| Exercises |
1 > In the article about the boy electrocuted while charging a mini motorcycle battery, where was he found unconscious?
2 > Pick up the article about the boy electrocuted while charging a mini motorcycle battery and write what follows its final sentence.

| Extract |
++++++++

Eight-year-old boy electrocuted while charging mini motorcycle battery
Read on to find out what happened that caused an eight-year-old to be electrocuted, plus some safety tips for kids when dealing with electrical items at home.
As parents, we try to do everything we can to keep our kids safe at home. This includes ensuring that all dangerous items are locked and kept away to create a safe and stimulating environment for our our active little ones to explore
However, for one such family in Malaysia, things got a little out of hand last week when their eight-year-old was found dead after he was electrocuted while attempting to charge the battery of his elder brother’s mini motorcycle.
As reported by The New Paper, Mohd Azmar Tahkim Mohd Asri was found unconscious on 5 March 2015 in the bedroom of his family’s home in Alor Setar, Kedah.
His mother, Sarinah Akob, 40 and one of his brothers were sleeping in the next room when they heard him scream. Upon rushing to the room, they found Mohd Azmar lying on the floor.
According to one of his teachers who was at the Sultanah Bahiyah Hospital where Mohd Azmar was admitted, the eight-year-old boy was believed to have tried to charge the battery of his 18-year-old brother’s mini motorcycle by using a jumper cable connected to an electric socket in his bedroom.
It is believed that this caused a short circuit, and Mohd Azmar was flung more than a metre away.
What happend to Mohd Azmar and his family serves as a reminder to all of us that the safety for all our kids – regardless of their age – should remain a top priority.
Here are some things to take note of with regards to your kids’ safety at home:
1. Keep all dangerous items away
Items that are deemed poisonous and hazardous such as medication, cleaning agents and electrical items should be stored and lock in places where your kids will not be able to access them. Make sure these are kept away immediately after use.
2. Buy play items that are age-appropriate
Do be selective when choosing toys and gadgets for your kids at home. Always make sure that the items you buy are appropriate for your child’s age.

++++++++

| Provided data |

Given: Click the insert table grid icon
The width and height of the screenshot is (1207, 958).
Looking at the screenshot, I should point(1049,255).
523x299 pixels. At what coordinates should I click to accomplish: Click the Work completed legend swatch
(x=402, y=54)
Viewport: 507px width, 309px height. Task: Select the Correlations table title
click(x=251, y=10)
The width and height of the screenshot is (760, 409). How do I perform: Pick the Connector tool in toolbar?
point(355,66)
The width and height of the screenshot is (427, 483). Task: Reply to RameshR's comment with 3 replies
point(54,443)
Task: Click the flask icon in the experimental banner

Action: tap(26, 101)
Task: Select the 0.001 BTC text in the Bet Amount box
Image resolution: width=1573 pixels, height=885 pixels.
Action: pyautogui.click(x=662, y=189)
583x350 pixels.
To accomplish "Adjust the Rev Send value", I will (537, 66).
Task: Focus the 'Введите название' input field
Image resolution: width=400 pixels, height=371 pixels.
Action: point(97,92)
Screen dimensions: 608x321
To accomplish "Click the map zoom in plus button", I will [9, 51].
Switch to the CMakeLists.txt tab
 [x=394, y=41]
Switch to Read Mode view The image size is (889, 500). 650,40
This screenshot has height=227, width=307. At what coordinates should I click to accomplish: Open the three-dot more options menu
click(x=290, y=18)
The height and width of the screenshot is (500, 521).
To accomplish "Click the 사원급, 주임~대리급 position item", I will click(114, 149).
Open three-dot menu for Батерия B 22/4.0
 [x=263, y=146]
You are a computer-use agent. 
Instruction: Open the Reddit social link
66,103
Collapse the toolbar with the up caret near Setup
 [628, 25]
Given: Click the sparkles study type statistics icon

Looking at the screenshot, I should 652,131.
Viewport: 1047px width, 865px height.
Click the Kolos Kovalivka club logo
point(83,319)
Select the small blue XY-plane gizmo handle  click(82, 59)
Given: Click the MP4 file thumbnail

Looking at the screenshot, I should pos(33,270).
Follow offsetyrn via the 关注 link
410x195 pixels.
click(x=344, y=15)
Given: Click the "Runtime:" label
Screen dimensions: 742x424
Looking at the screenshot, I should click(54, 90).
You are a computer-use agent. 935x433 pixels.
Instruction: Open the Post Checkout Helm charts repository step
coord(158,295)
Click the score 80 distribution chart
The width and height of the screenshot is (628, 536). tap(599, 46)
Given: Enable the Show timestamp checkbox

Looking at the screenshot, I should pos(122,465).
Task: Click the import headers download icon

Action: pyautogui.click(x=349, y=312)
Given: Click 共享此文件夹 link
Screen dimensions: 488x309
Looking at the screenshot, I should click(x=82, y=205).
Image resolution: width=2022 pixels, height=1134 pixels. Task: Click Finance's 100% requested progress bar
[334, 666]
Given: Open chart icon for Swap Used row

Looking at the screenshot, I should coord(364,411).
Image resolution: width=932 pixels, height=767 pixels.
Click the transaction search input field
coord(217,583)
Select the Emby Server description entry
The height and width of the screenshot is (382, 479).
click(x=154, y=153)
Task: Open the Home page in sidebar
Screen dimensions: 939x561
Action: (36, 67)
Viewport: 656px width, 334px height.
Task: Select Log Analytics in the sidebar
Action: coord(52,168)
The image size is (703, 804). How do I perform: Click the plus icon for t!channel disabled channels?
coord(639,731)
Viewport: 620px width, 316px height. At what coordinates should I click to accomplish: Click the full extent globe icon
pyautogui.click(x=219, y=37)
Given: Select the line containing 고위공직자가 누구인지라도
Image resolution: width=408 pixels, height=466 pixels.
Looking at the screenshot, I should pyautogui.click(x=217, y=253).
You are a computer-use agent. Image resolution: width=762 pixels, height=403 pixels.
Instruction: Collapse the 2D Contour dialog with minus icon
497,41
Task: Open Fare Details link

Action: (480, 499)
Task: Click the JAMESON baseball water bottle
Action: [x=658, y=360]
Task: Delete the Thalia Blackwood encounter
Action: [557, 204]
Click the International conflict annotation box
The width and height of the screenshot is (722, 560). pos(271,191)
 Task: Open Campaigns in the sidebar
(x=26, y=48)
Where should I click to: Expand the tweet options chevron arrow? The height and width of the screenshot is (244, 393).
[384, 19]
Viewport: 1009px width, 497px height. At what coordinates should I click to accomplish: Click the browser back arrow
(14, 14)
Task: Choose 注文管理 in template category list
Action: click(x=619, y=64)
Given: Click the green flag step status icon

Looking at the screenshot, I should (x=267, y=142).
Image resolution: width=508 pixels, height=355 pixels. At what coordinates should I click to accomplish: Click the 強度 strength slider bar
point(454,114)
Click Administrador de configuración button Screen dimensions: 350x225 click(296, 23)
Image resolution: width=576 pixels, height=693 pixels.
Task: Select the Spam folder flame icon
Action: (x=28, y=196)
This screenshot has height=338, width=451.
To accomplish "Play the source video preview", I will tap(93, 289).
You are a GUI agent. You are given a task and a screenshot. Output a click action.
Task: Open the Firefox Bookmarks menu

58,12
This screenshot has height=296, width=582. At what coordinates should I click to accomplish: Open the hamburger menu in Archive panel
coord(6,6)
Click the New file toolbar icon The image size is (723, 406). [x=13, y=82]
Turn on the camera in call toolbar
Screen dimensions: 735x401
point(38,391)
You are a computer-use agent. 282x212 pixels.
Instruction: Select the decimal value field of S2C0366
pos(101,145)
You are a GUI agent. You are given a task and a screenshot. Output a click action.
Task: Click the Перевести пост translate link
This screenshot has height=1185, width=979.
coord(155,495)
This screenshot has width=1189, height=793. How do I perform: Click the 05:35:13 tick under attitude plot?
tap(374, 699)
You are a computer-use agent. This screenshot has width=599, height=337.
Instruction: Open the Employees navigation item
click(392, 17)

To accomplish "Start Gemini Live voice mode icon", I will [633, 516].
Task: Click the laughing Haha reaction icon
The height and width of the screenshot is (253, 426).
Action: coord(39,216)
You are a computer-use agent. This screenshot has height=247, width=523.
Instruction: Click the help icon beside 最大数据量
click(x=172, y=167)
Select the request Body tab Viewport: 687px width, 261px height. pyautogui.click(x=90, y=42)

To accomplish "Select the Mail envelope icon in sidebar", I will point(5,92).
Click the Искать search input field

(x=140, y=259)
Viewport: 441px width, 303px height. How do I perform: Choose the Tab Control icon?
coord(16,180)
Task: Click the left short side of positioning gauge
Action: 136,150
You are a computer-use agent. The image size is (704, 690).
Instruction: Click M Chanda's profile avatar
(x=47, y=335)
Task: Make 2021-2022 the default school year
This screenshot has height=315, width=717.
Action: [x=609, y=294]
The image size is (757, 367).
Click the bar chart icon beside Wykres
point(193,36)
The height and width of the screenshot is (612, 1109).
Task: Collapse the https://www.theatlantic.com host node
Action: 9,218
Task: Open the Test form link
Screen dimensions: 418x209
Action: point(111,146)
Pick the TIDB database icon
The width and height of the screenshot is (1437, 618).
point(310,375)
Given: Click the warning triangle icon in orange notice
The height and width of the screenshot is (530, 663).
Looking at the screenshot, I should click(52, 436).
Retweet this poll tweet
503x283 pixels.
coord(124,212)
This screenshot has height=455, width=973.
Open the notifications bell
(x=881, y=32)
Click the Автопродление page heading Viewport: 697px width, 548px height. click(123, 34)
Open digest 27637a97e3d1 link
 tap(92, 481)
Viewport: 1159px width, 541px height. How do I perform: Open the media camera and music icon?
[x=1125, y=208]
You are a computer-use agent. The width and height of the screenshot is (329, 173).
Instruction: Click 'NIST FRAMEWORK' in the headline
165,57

++++++++

| Results of the exercise |
1 > He was found in the bedroom of his family's home in Alor Setar, Kedah.

2 >
If you have kids of varied age groups at home (e.g. teens and a toddler), always make sure that electrical items are locked away in a high storage cupboard where your toddler will never be able to access them. Do make it a point to supervise your toddler during playtime, at all times!
3. Install safety barriers
Areas in the house such as the kitchen and laundry room should be kept out of bounds from babies and toddlers to minimise the risk of poisoning, injury and burns. One great way to do this is by installing a safety gate or placing your tot in a playpen nearby. This allows you to carry on with your chores while keeping an eye on what is happening over the other side.
4. Fix covers for electrical points
As your kid enters toddlerhood, they start getting curious about anything and everything around your home. This includes wall plugs and electrical points, which they are eager to grab and tug with their tiny little fingers.
To prevent electrocution and to keep them from poking their fingers in the outlets, you might want to install power point covers to ensure their safety and for peace of mind.
5. Talk to your kids about S-A-F-E-T-Y
You might have set some house rules which you require your kids to follow at home. Make sure you also talk to them about safety. Be clear on what they should never attempt to do (e.g. Touch switches with wet hands) and the risks involved.
Go through these safety rules with them every now and then, and have it printed out and pasted on the wall. This will serve as a reminder and warning for them to be extra careful.
In the event that your child gets shocked by electricity, DO NOT rush to grab him/her until you are certain that there is no longer any electric waves passing through the body. This is to avoid the current from passing through your child directly to you.
Here are some things that you should do instead:
- Turn off the source of electricity (e.g. light switch). If this is not possible, use non-conductive materials such as plastic or dry wood to separate the source of electricity from your child.
- Check your child’s breathing and heartbeat. If he appears to be unconscious, call 999 to seek immediate medical attention.
- If your child is responsive but looks pale or faint, gently lay him down with his head slightly lower than his chest, with feet elevated. This is to avoid him from going into a shock again.
- Treat any burns on your child’s body with an antiseptic solution and bandage while waiting for medical attention.